Si les CRTE ont représenté un progrès en termes d'approche globale des projets nécessaires à un territoire en ce qu'ils ont permis de recenser tous les projets communaux et intercommunaux dans un contrat intégrateur permettant une mise en cohérence des différents dispositifs existants, force est de constater que cette démarche d'intégration n'a pas été exempte de failles et critiques formulées par les élus locaux.

À cet égard, la réalisation dans l'urgence de ces contrats s'est parfois conclue par une addition de projets sans priorisation ni stratégie. De surcroit, « la logique de « relance » a clairement pris le pas sur l'ambition de « transition écologique ». Les projets soutenus étaient souvent déjà ficelés, même s'ils n'étaient pas forcément aussi vertueux qu'espérés » comme l'indique le rapport d'information de la délégation sénatoriale aux collectivités territoriales de Mme Brulin et M. Guené sur l'ANCT15(*).

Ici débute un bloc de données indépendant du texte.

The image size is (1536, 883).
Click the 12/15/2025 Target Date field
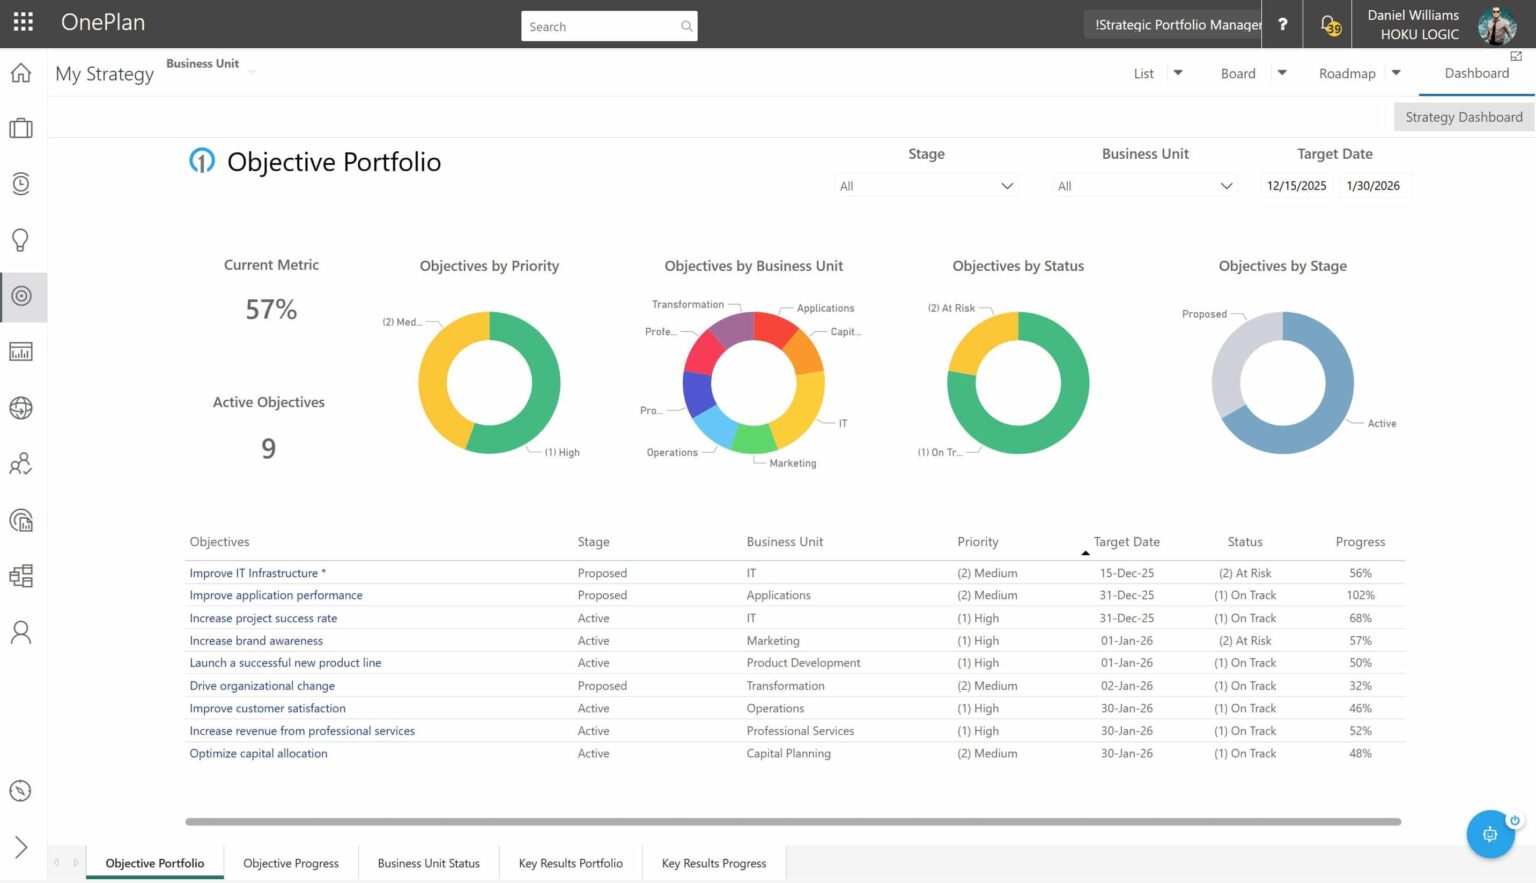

Enfin, la critique la plus prégnante porte sur l'absence de volet financier des CRTE. En effet, les CRTE comportent effectivement une annexe (maquette financière) mais qui ne concerne que la DETR et la DSIL et porte sur une seule année. Il parait indispensable qu'un volet financier complet soit annexé aux CRTE comprenant notamment l'ensemble des dotations potentiellement sollicitées auprès des préfectures mais également des opérateurs de l'État, de la Banque des territoires, des fonds européens... avec un cadre pluriannuel.

Ce volet financier apporterait une visibilité dans le temps et une garantie pour les collectivités.

Recommandation n° 3 : développer un volet financier pluriannuel aux contrats de relance et de transition écologique - CRTE (État, préfectures, collectivités).

2. Vers une appréciation différenciée de la dette des collectivités

Historiquement, l'État a toujours tenté de limiter la dette des collectivités territoriales en surveillant notamment leur capacité de désendettement avec un seuil d'alerte fixé à 12 ans. Dans le même sens, les chambres régionales des comptes s'attachent à vérifier la soutenabilité financière des investissements, leurs modalités de financement et la part du recours à l'emprunt.

Dans ce contexte, les ratios de désendettement actuels des collectivités sont aujourd'hui faibles : les capacités de désendettement du bloc communal sont inférieures à cinq ans, du bloc départemental inférieures à trois ans, et du bloc régional inférieures à six ans et demi.

Des marges d'emprunts sont donc possibles pour financer des investissements en faveur de la transition écologique à la condition que l'acceptabilité de la dette se développe.

Les élus se trouvent cependant pris dans un jeu d'injonctions contradictoires leur demandant d'investir massivement dans la transition écologique tout en réduisant leur endettement.

En effet, alors que la dette doit être considérée comme une modalité nécessaire de financement des investissements en faveur de la transition écologique en complément des dotations de l'État et des capacités d'autofinancement des collectivités, elle reste relativement mal acceptée par le ministère de l'économie et des finances, faute de pouvoir distinguer finement l'objet de l'endettement, mais également par certains élus locaux par crainte d'être taxés de mauvais gestionnaires ou de devoir augmenter les impôts locaux afin de couvrir la charge de la dette. Il est à cet égard significatif de constater que l'article 23 du projet de loi de programmation des finances publiques (PLPFP) pour les années 2023 à 2027, rejeté par le Sénat, contenait toujours un dispositif d'encadrement de la capacité de désendettement des collectivités territoriales, reconduisant à l'identique les dispositions prévues à cet égard dans le cadre des « contrats de Cahors » institués dans le cadre de la LPFP 2018-202216(*). Il conviendrait dès lors d'établir de nouveaux ratios de dette afin d'identifier plus clairement et d'isoler celle ayant permis le financement d'investissements en faveur de la transition écologique.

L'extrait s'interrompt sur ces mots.